Your assignment: Search the records for "County". Report every line where it occurs.

Stored data entries:
[Start of Attachment]

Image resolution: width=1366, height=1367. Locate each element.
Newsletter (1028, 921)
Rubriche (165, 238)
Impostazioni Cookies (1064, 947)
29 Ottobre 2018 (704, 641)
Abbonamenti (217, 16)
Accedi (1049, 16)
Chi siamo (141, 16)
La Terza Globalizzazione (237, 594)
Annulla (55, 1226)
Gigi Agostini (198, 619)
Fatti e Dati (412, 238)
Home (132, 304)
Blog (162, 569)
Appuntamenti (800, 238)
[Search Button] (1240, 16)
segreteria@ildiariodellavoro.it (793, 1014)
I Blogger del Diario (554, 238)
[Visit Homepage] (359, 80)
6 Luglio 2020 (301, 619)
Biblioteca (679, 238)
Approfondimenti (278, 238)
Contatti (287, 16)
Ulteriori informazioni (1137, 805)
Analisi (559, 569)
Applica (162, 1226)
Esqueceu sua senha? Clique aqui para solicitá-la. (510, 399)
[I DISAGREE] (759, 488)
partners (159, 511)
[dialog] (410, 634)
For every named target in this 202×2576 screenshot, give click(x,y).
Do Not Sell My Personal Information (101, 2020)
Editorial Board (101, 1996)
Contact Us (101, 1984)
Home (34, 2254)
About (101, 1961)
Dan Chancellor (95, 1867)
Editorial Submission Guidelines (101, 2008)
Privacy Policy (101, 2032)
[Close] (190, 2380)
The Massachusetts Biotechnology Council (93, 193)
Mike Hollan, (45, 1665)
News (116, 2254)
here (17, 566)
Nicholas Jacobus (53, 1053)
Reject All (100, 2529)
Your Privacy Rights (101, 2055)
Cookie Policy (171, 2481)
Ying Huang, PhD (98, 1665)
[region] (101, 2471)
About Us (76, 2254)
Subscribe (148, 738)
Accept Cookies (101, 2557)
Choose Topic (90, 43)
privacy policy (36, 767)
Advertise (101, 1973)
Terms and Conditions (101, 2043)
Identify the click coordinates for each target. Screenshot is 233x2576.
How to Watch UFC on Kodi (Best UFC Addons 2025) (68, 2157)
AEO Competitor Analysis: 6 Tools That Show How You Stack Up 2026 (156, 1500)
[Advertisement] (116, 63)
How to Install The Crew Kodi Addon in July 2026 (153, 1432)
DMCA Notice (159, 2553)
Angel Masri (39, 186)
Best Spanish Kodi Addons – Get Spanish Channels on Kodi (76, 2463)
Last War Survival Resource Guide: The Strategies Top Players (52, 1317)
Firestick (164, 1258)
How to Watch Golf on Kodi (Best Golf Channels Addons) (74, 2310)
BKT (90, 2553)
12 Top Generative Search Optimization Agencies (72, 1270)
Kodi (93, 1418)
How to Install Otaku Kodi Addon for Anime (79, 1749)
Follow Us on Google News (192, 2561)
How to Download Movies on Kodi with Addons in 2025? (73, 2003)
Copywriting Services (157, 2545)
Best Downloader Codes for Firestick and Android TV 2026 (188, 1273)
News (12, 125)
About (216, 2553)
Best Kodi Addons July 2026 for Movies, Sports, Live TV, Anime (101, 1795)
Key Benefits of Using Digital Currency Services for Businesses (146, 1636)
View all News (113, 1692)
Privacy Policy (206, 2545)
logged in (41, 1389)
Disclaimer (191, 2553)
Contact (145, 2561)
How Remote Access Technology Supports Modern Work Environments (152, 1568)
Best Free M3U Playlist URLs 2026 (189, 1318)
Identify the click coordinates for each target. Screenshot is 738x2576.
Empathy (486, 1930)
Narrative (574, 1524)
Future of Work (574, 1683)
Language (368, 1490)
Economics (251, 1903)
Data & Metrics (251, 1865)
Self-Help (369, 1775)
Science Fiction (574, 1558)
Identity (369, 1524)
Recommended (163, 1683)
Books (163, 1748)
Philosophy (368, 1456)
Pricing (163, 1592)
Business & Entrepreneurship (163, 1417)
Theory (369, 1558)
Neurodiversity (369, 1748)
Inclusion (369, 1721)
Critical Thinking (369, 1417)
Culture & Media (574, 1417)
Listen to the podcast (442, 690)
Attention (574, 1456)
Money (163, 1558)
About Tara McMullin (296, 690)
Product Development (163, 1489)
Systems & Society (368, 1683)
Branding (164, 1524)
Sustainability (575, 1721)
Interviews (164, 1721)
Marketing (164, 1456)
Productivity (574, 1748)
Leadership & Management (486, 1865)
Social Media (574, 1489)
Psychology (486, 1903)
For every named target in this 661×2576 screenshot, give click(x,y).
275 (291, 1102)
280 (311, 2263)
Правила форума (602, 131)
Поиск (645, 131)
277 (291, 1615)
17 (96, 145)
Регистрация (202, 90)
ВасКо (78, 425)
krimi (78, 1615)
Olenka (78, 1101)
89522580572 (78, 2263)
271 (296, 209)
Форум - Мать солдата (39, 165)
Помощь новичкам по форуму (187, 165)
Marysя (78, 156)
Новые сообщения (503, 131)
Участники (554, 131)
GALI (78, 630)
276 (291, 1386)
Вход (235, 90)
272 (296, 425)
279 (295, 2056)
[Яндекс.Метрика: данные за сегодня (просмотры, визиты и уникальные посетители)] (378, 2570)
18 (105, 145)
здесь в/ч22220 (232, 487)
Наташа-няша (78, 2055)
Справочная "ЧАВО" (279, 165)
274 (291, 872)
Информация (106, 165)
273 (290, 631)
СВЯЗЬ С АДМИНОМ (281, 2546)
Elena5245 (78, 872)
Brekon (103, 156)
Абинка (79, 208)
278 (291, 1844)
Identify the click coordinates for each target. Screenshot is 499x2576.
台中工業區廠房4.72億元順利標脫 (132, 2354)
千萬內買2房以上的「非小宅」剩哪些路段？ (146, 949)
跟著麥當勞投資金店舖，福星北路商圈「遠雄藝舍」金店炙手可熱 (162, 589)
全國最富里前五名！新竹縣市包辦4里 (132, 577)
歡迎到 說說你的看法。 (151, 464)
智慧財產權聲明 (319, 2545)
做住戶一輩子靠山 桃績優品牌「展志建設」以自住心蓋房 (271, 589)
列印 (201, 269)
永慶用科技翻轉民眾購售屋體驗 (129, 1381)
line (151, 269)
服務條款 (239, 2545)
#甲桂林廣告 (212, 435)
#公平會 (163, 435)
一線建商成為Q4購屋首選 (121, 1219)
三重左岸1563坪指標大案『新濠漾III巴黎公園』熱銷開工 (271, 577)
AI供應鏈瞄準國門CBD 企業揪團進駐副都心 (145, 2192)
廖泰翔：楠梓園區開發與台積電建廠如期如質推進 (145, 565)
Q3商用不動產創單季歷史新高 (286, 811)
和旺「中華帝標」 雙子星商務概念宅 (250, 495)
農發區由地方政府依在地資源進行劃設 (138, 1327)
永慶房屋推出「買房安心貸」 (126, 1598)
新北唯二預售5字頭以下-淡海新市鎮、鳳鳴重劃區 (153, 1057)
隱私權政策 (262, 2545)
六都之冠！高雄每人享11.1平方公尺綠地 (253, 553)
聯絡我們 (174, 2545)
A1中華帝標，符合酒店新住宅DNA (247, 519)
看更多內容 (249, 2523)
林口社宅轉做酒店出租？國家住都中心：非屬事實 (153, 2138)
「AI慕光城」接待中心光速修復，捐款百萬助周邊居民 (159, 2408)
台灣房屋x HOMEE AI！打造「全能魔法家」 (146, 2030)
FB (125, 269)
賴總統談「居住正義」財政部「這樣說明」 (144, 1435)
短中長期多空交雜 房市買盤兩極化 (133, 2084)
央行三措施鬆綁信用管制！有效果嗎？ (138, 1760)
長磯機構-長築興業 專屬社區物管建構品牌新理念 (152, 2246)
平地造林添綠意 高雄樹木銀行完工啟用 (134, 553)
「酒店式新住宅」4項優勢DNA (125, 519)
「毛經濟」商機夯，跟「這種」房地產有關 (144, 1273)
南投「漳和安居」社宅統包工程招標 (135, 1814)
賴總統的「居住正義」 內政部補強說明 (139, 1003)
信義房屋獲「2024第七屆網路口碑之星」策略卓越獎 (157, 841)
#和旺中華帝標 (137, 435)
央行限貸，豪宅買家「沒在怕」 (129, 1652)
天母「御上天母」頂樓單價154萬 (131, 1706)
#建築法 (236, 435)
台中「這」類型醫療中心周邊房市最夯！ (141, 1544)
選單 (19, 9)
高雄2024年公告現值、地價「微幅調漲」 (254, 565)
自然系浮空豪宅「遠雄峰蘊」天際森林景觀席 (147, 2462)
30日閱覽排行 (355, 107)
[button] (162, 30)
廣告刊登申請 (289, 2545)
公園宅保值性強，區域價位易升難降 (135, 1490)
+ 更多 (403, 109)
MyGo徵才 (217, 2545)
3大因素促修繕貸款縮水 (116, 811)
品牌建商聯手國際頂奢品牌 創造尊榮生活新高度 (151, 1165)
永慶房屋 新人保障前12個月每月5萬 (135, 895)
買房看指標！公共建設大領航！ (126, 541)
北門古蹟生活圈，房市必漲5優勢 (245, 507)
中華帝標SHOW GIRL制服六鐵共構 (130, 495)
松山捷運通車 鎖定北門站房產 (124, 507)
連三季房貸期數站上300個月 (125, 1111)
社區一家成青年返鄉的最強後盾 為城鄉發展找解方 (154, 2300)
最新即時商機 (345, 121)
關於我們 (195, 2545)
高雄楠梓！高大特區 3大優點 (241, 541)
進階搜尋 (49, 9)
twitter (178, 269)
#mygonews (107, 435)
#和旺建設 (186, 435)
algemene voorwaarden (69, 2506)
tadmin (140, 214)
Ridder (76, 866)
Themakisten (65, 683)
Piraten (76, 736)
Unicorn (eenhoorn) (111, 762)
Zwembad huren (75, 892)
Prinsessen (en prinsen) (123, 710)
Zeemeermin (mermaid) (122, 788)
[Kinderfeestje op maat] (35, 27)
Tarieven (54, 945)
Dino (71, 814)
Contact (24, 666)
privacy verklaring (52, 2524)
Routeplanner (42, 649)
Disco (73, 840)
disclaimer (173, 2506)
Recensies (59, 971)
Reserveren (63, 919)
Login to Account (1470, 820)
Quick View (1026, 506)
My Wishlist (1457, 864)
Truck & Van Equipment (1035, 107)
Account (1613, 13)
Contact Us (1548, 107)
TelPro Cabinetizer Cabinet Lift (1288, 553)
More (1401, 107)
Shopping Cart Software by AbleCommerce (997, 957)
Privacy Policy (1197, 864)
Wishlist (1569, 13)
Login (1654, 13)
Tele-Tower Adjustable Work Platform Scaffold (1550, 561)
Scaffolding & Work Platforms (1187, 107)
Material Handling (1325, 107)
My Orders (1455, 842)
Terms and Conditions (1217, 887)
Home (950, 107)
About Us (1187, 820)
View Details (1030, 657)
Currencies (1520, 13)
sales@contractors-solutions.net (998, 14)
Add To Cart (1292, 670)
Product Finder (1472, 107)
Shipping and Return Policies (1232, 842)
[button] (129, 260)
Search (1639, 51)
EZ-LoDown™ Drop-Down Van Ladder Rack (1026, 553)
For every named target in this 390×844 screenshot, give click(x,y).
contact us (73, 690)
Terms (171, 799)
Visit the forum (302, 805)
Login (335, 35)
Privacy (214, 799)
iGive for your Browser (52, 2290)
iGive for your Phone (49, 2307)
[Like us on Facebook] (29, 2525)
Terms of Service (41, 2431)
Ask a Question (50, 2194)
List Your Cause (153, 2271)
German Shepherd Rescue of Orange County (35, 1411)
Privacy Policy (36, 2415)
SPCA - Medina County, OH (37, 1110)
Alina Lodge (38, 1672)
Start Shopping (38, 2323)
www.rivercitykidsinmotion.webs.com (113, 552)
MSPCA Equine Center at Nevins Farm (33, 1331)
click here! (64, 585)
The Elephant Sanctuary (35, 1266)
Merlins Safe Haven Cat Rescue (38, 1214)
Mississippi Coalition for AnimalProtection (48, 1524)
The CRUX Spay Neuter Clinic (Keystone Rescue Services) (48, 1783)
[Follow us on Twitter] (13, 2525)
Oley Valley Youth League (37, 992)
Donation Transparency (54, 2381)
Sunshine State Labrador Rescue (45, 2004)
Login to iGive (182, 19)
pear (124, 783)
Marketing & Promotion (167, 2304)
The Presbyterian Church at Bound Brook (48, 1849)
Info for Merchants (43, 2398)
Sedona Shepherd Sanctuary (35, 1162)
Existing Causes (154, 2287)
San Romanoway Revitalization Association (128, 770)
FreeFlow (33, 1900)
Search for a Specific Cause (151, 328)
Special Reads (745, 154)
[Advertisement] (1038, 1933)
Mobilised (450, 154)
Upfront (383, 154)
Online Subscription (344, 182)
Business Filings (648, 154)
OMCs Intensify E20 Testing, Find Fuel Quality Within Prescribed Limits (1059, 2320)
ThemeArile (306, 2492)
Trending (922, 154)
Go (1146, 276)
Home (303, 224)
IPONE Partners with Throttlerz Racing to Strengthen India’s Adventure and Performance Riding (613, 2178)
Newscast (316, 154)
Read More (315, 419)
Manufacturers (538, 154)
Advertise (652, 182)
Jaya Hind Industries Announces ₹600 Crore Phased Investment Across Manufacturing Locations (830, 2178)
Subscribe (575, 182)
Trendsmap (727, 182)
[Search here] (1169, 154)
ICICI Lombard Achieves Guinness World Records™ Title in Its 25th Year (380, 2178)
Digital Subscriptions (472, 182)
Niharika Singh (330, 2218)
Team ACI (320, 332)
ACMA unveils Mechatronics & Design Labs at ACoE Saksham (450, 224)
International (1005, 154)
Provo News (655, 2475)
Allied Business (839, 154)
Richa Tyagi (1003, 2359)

[End of Attachment]

Response:
German Shepherd Rescue of Orange County (35, 1411)
SPCA - Medina County, OH (37, 1110)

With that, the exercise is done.